I doubt that this is generally the case.
Didn’t know it’s that bad 😢 A shame—CCL is a nice piece of work.
I’ve been overly generic, I guess. What I meant was answering a (supposed) OP’s request for raw implementation usability. Which is REPL, introspection facilities, SLIME/SLY integration. Allegro is not perfect when viewed from this perspective. Proprietary implementation makes it hard to inspect what’s going on in the image and optimize the code comprehensively:
disassemble
is useless.Inspection is locked to what they provide—even SLIME/SLY merely uses the implementation-provided function for inspected parts. On other implementations, SLIME/SLY provides a lot of auxiliary info that implementation doesn’t explicitly provides.

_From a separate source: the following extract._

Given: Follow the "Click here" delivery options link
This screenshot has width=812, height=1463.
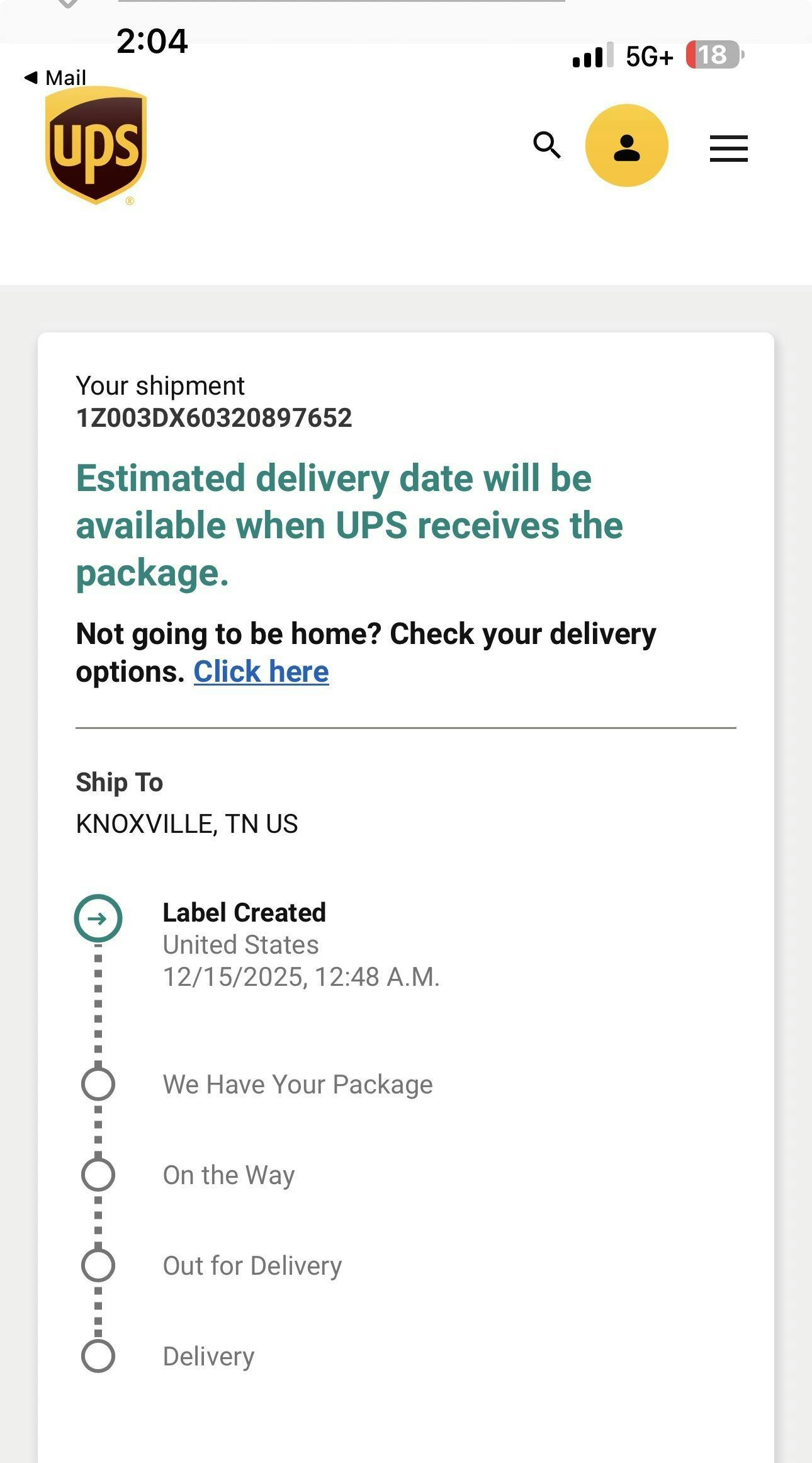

In general, you can’t override the useful parts of the REPL easily: defining new REPL commands is a pain, building GUI tools inspecting the image is either parsing the unreliable raw output of Allegro-provided functions or giving up and using what they provide.
Given that OP likely asked about the general development experience, and that I’ve done a lot of work with basic text REPL interaction on all the implementations I listed above—Allegro is not the ideal basis, especially for learning.
The documentation and the additional products they provide is good, but that’s beyond the basics that OP is probably interested in.
Fair, I’ve been overly generic too. To me, the basic inspection and interaction is smoother at least on SBCL and CCL, which is, like, two out of five? somewhat maintained implementations.
If I were a paying Franz customer and I would be interested in SLIME/SLY improvements, I would kindly ask them to provide it. Maybe they would then just do it or ask the customer to pay for it. That’s what technical support is for.
Second: as a Franz customer one could get the source code for much of the product. I’m not a customer, but I guess this possibility still exists.
I think it can actually be the opposite. Among new Lisp users GNU Emacs is often cited as a hurdle.
Allegro CL comes with an GUI based IDE on Linux, Windows, and Web browsers. This makes it possible to use it without GNU Emacs + SLIME/SLY. I consider that to be a feature. The IDE of Allegro CL has a bunch of features: https://franz.com/support/documentation/10.1/doc/cgide.htm#menus-dialogs-1
Best: the stuff is written all in Allegro CL itself and can be reused.
Oh wait, it really ships with a GUI-based IDE… I’m convinced—Allegro is good, especially when paid. When talking about free version, my non-introspection comments still apply, but they are kind of implied for a free version of proprietary product.
CMUCL is basically a worse version of SBCL. SBCL is a fork of CMUCL with the goal of being more maintainable. Some things have been backported between the two, and there maybe a few things present in CMUCL that aren’t in SBCL, but I think most of the interesting things have been added back in.
Clasp is to C++ like what ABCL is to Java. I haven’t done much more that fire it up to see if it would run, but it’s C++ integration looks fantastic.
CMUCL is also way behind it platform support. CMUCL is mostly limited to being a 32bit application (IIRC). SBCL OTOH supports various 64bit platforms, incl. ARM64 on Linux and macOS.